What? My House is Next to a Former Smelter?
When you bought your house (this is strictly theoretical in my case since I doubt I will ever be able to buy a house), did your real estate agent tell you what toxic industries have historically been located near your new house? I’m guessing not. And if you are a homeowner near the old ASARCO smelter in Tacoma, Washington, the answer is definitely not.
Tacoma’s industrial history confronted Alex Stillman on a late spring morning while she was up to her wrists in front-yard dirt.
A neighbor saw the 27-year-old school nurse, part of the city’s influx of new homeowners, digging to plant a hedge outside her North 40th Street house and walked over to share some friendly insight about the neighborhood. The conversation sent Stillman inside to start learning things no real-estate agent or inspector had explained to Alex or her husband, Bryce, when they bought the place in fall 2014.
It fell to Google to tell her about the long-gone Asarco copper smelter that operated less than a mile from where her tidy 1940s bungalow stands, and that the lead and arsenic emitted from its 571-foot-tall smokestack for several decades had polluted her yard and thousands of others with agents linked to cancer and other serious health problems.
“How many people my age would even know what a smelter is?” asked Alex Stillman, who grew up in Snohomish.

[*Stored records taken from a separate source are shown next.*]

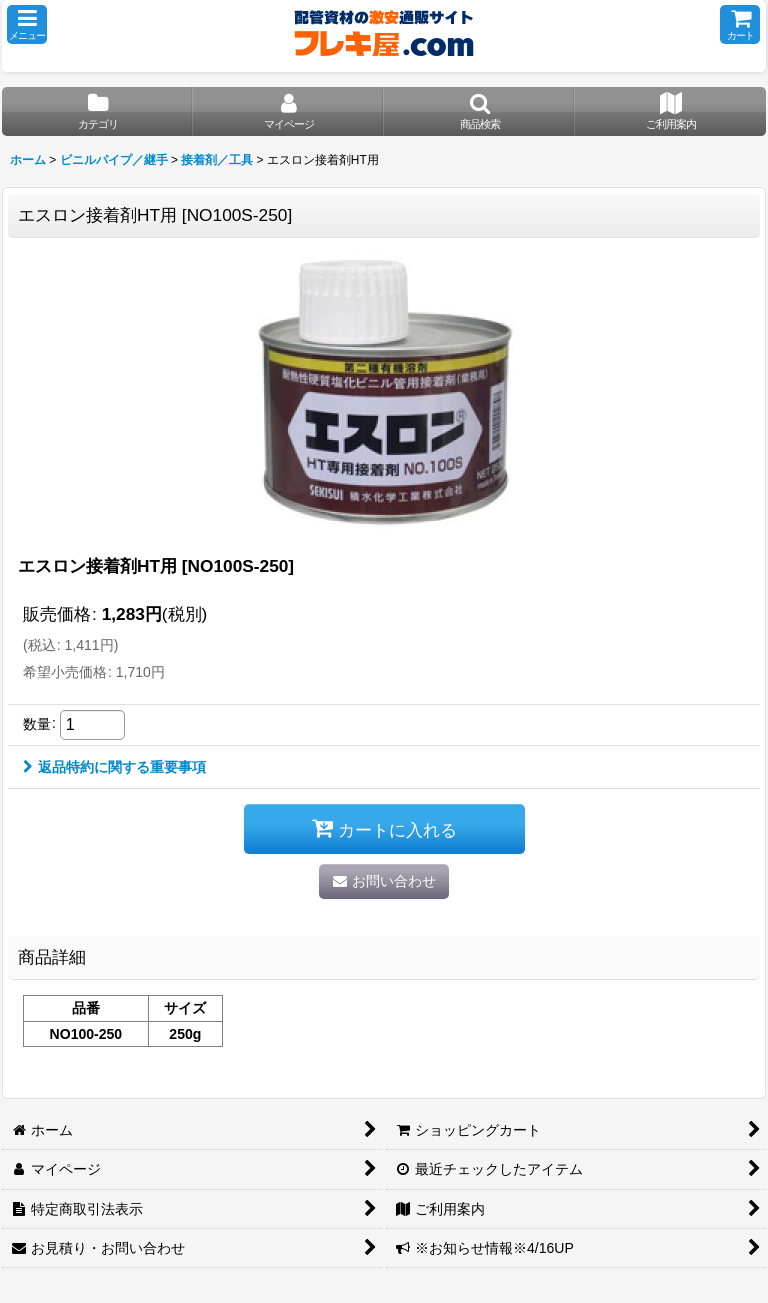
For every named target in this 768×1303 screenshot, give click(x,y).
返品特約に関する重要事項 (114, 767)
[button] (27, 24)
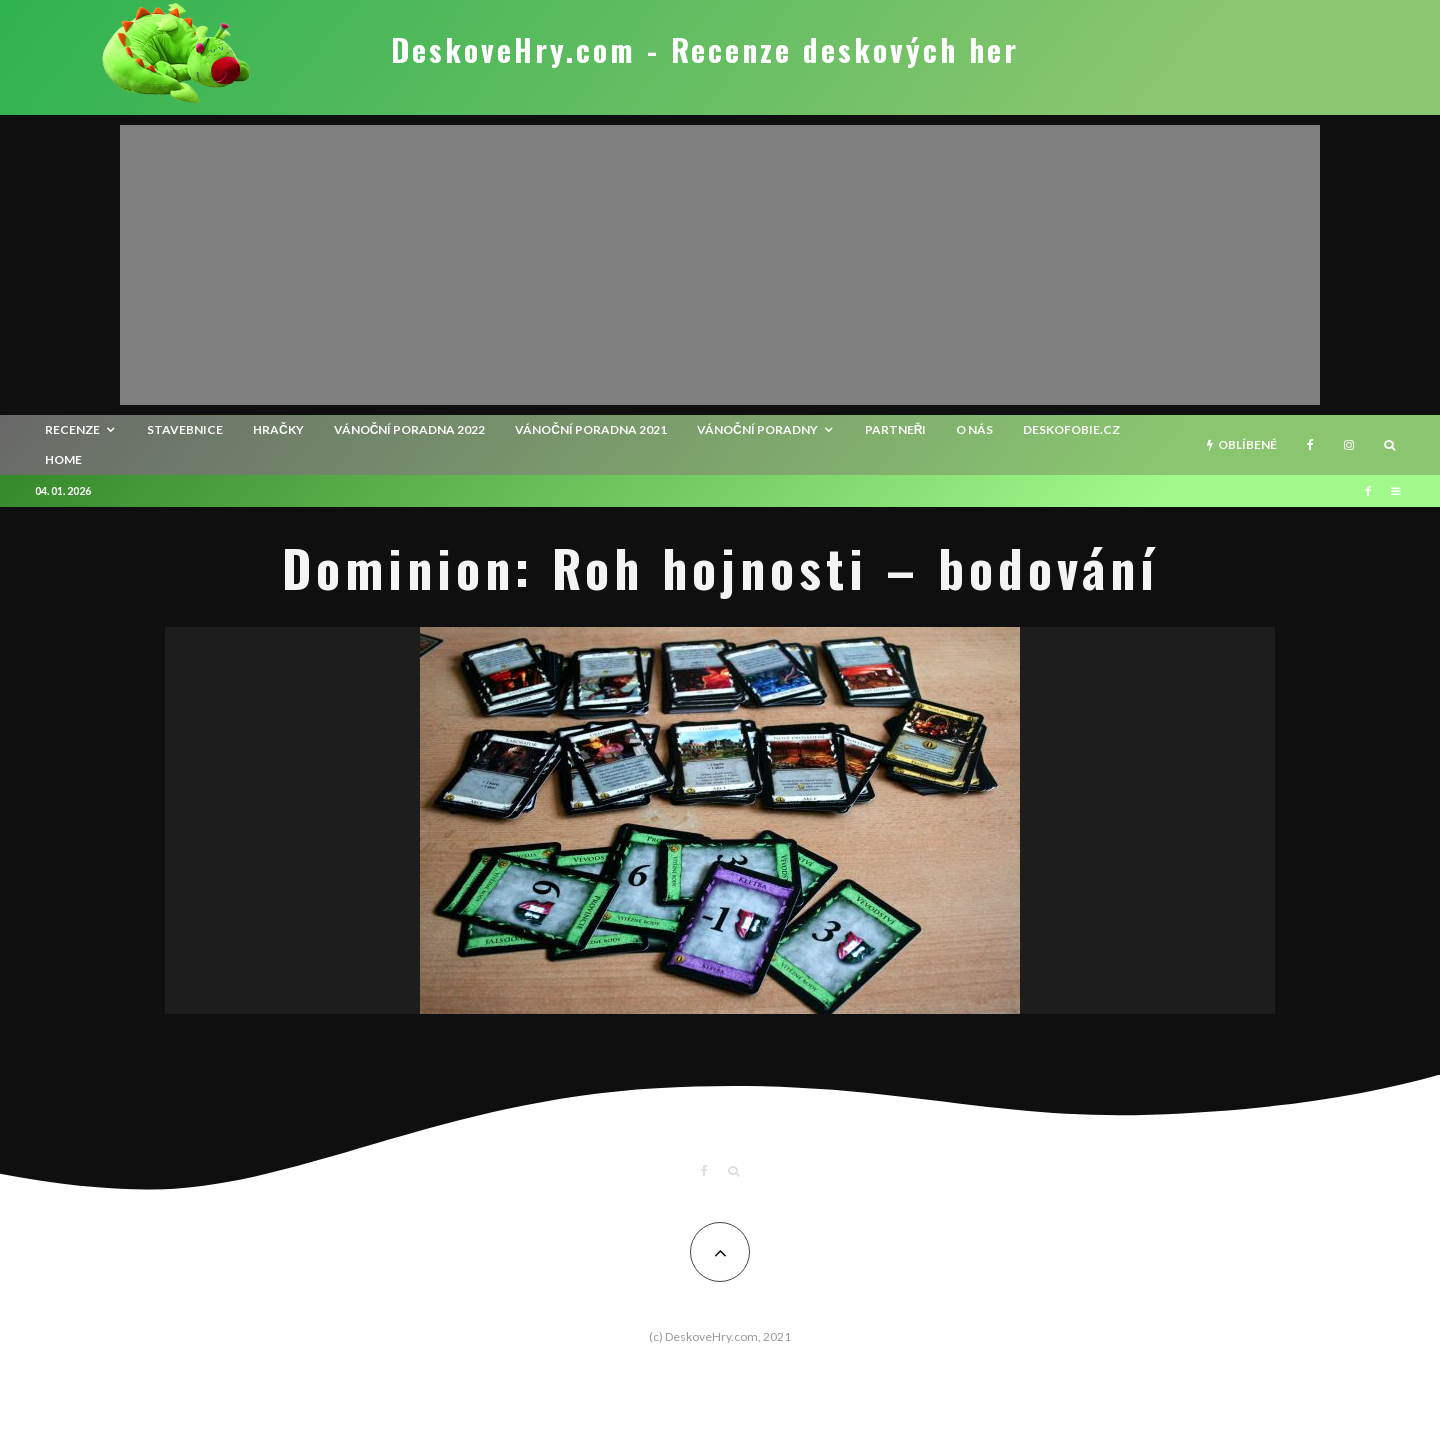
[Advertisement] (720, 265)
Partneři (896, 429)
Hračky (278, 429)
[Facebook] (1310, 445)
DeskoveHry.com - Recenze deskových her (705, 50)
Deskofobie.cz (1071, 429)
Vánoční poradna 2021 (591, 429)
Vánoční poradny (757, 429)
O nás (974, 429)
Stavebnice (185, 429)
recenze (72, 429)
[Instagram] (1349, 445)
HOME (63, 459)
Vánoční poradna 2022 (410, 429)
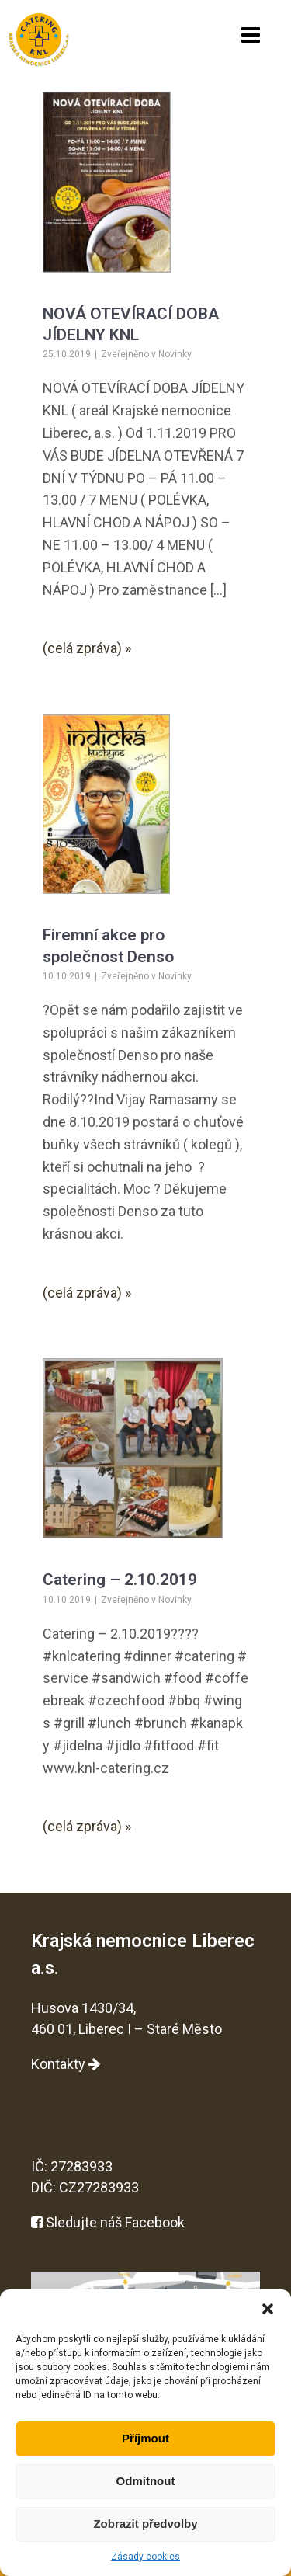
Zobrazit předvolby (145, 2523)
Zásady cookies (145, 2556)
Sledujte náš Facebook (108, 2222)
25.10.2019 (67, 354)
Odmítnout (145, 2480)
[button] (267, 2309)
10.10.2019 (67, 976)
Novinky (175, 354)
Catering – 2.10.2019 (120, 1579)
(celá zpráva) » (87, 648)
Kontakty (65, 2064)
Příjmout (145, 2438)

In a deindustrialized age with very few of the unionized but dirty working class jobs of the not so distant past, probably not very many would in fact know. Not surprisingly, the history of this smelter is highly contested within Tacoma, with many of the old-time residents still blaming environmentalists for its closure (really it was about copper import prices) and holding on to that smelter identity that defines a lot of dirty industry towns that have died, or drastically changed in the case of Tacoma. With such a huge smokestack, the impact of this smelter pollution is spread over a much wider area than most dirty industries. There isn’t nearly enough testing of the long-term impact of this smelter on health but we do know the soil contains significant poisons. How this affects Tacoma property values will be interesting with so many people now moving there to escape Seattle housing prices.